### Work request
Lines from the one containing "How do I perform: Expand" through the last line of the records below need to be repeated exactly; nothing else, and no pictures.

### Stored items
= Beginning of Section =
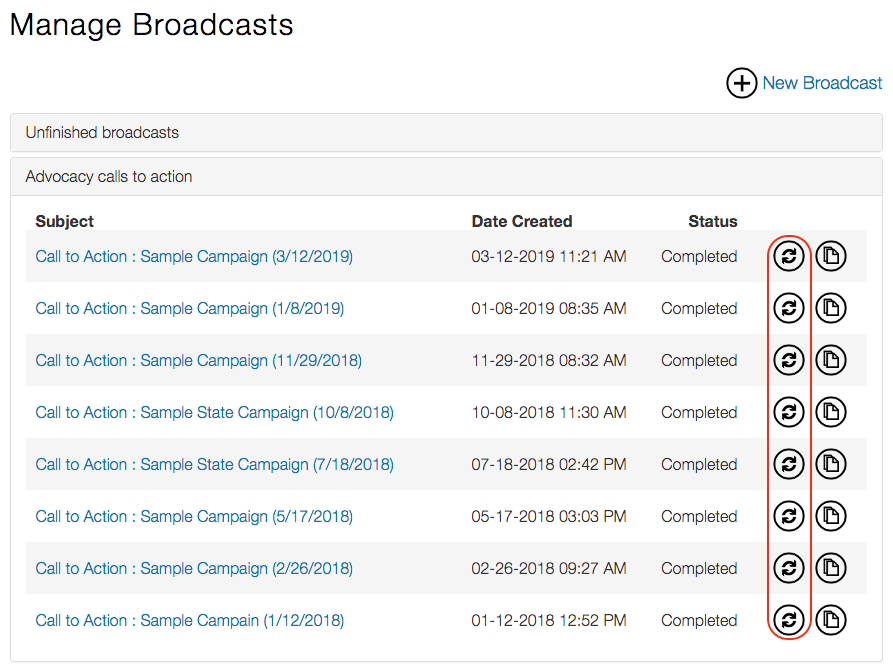Click the copy icon for 11/29/2018 campaign
The height and width of the screenshot is (666, 893).
tap(830, 361)
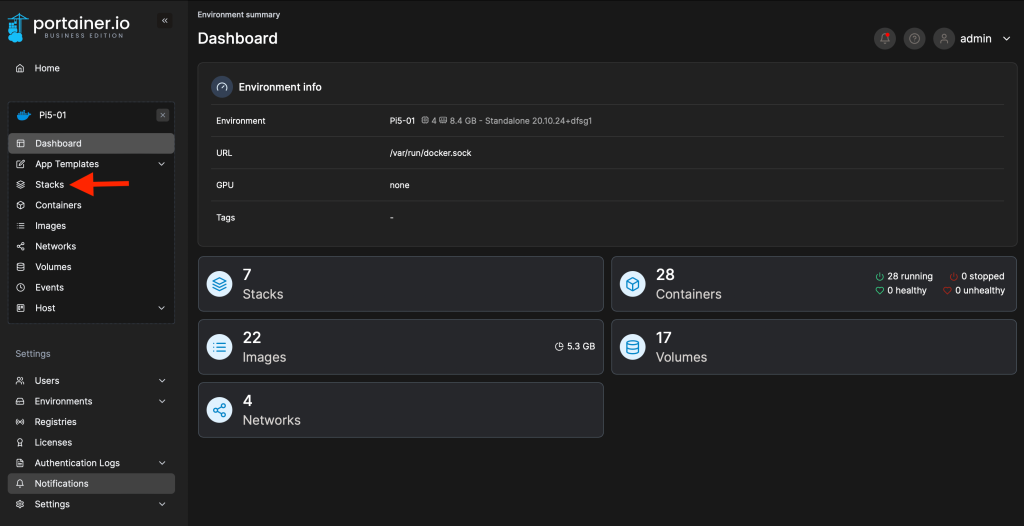Open Notifications in Settings sidebar

point(61,484)
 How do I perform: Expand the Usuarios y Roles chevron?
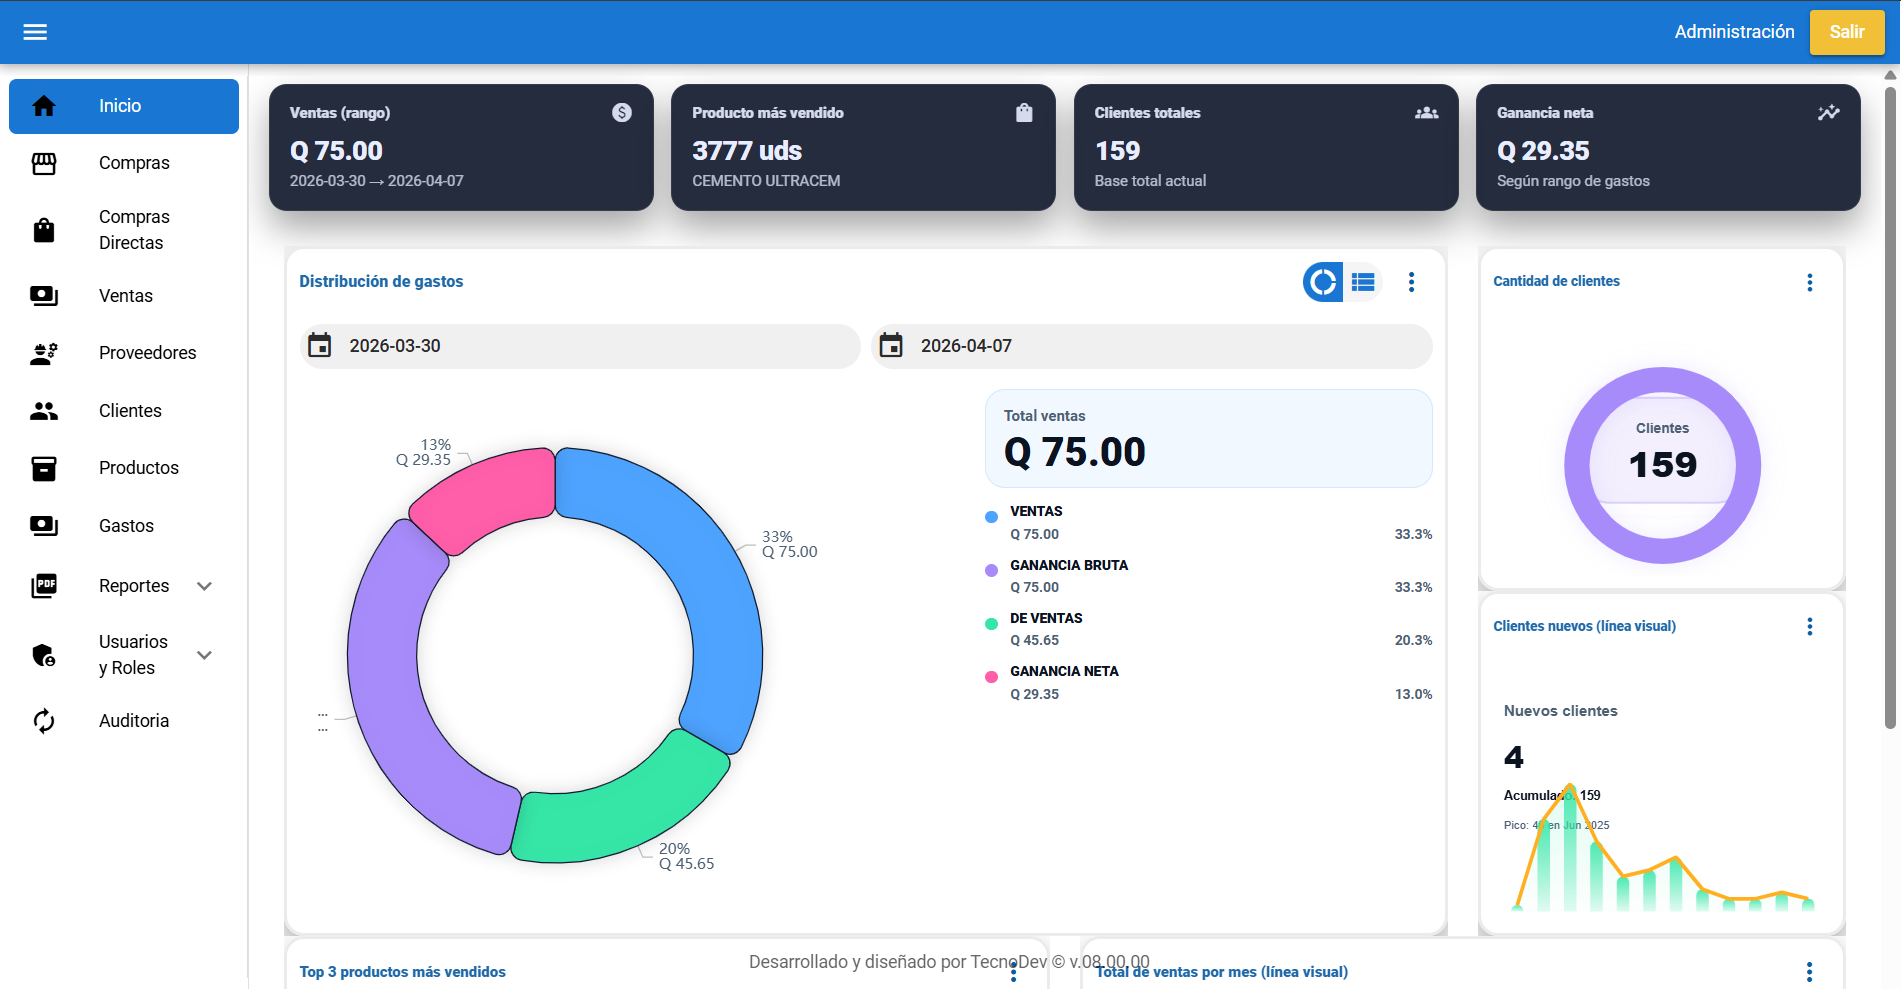pyautogui.click(x=205, y=655)
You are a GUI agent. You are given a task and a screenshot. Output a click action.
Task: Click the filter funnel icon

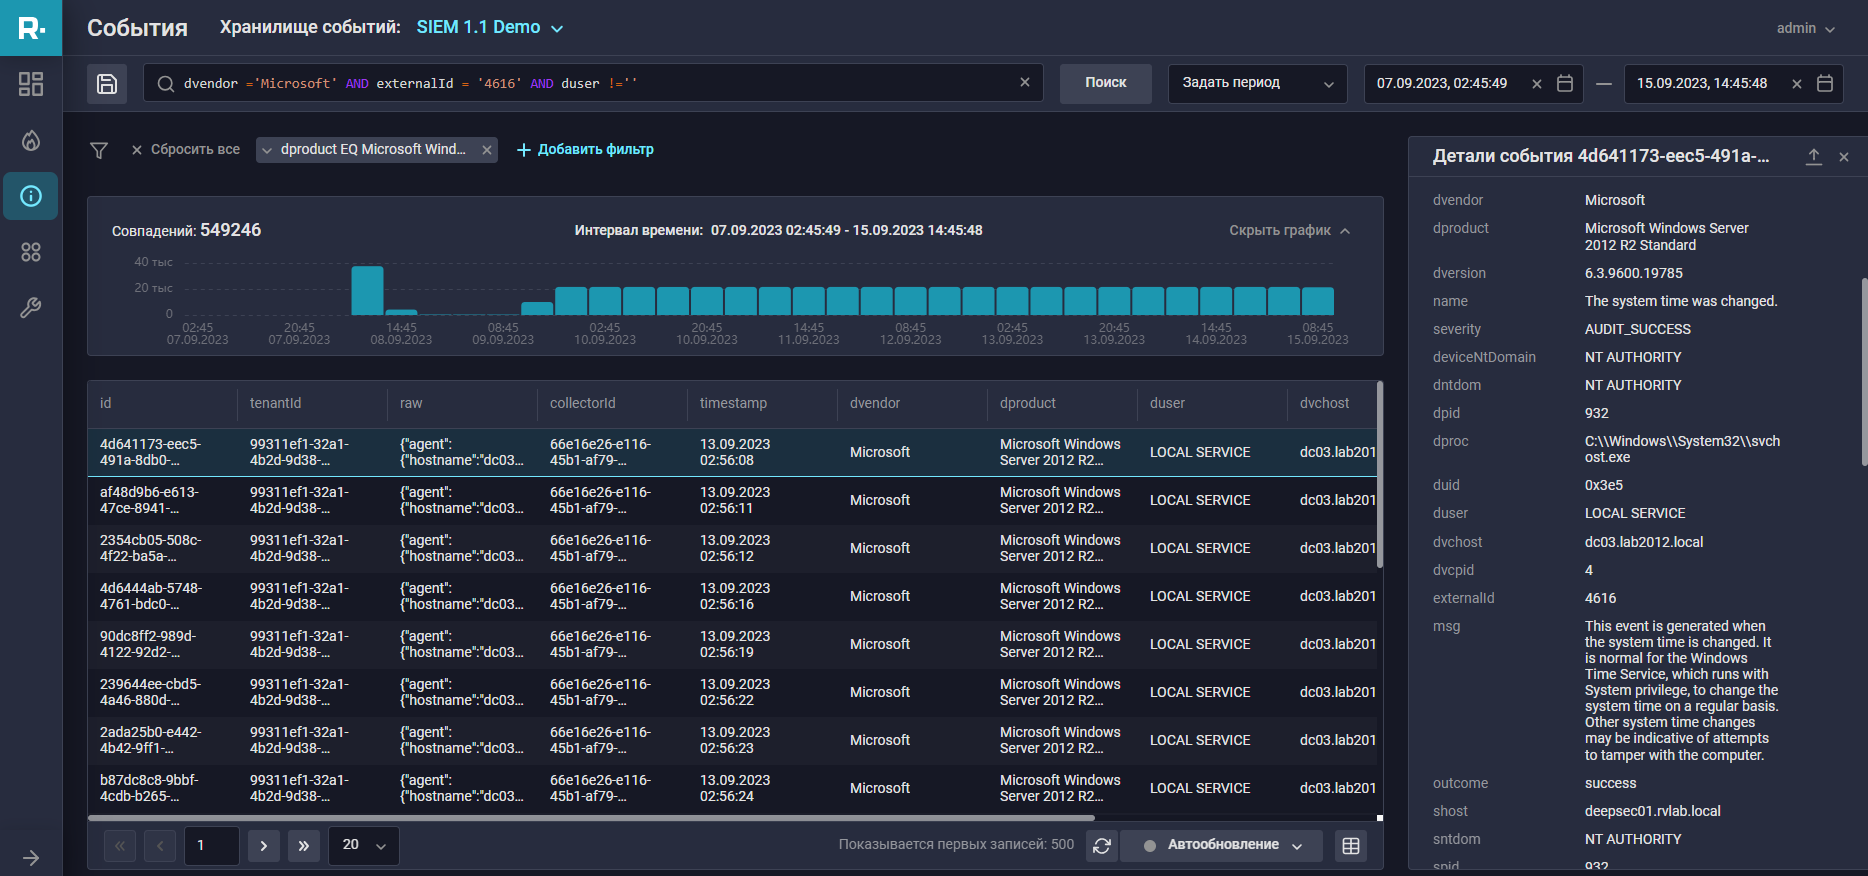click(x=99, y=150)
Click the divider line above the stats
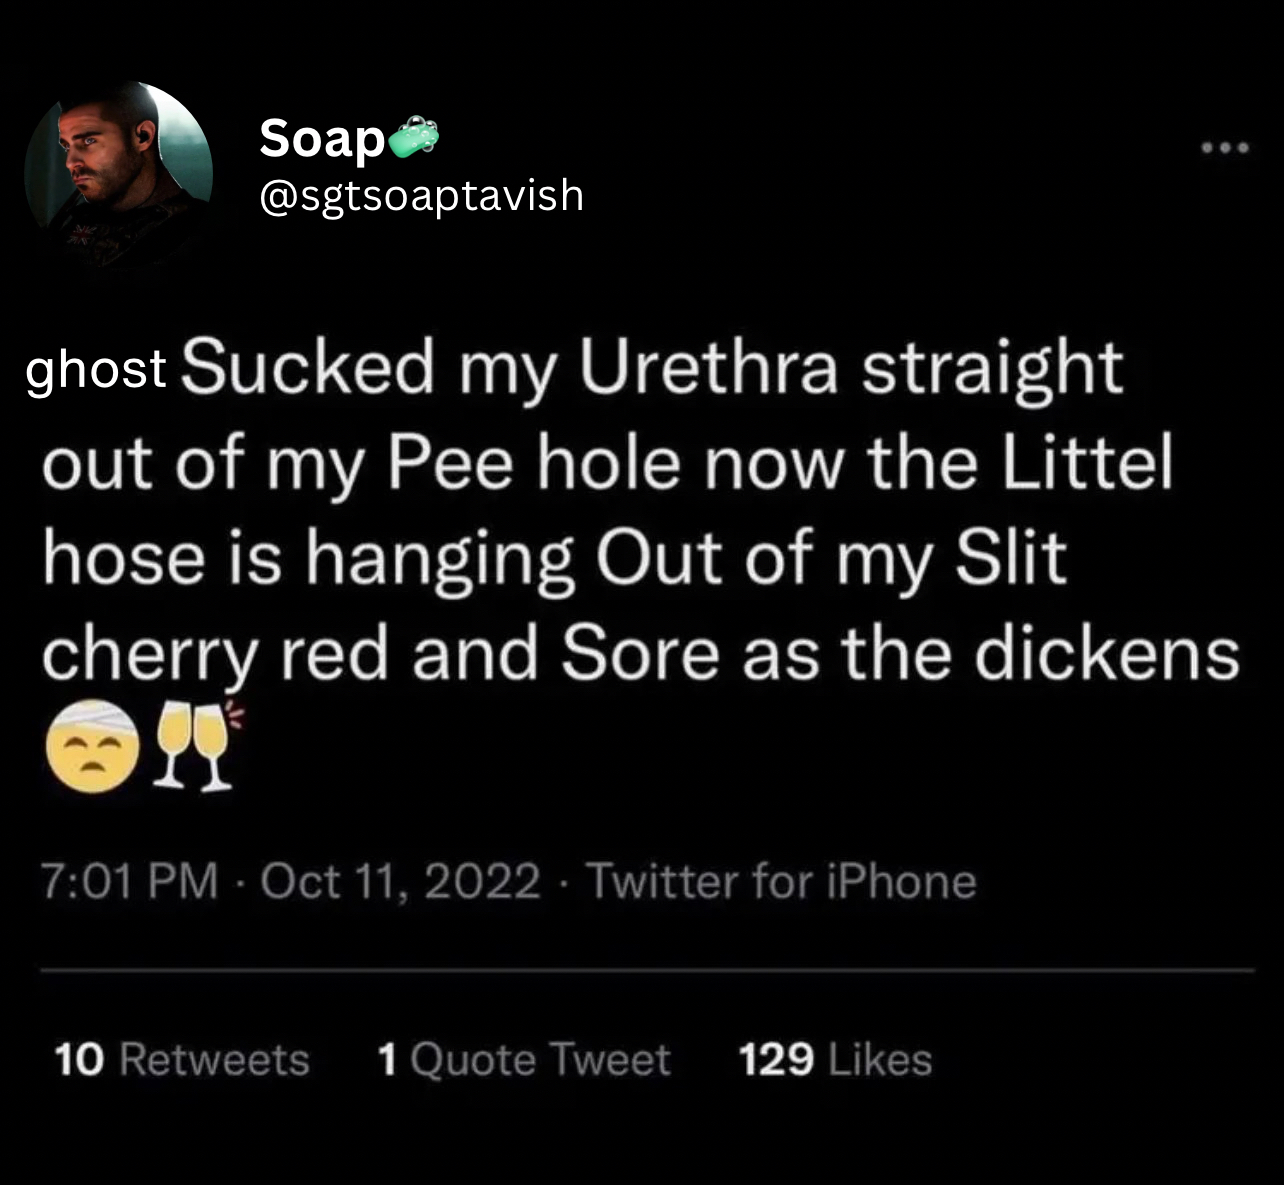 click(646, 970)
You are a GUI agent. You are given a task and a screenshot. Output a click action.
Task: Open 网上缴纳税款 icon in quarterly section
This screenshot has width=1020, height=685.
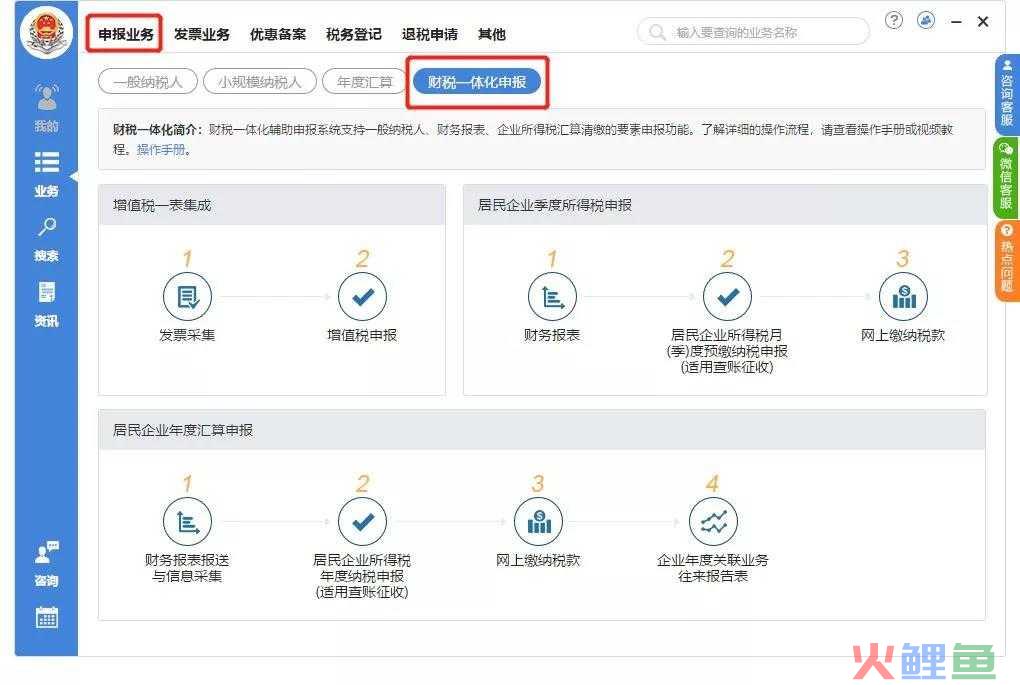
= End of Section =
### Written answer
 How do I perform: Expand the Usuarios y Roles chevron?
pyautogui.click(x=205, y=655)
You are a GUI agent. You are given a task and a screenshot. Output a click action.
Task: Click the filter funnel icon

click(x=99, y=150)
Click the divider line above the stats
 click(646, 970)
You are a GUI agent. You are given a task and a screenshot. Output a click action.
Task: Open 网上缴纳税款 icon in quarterly section
This screenshot has width=1020, height=685.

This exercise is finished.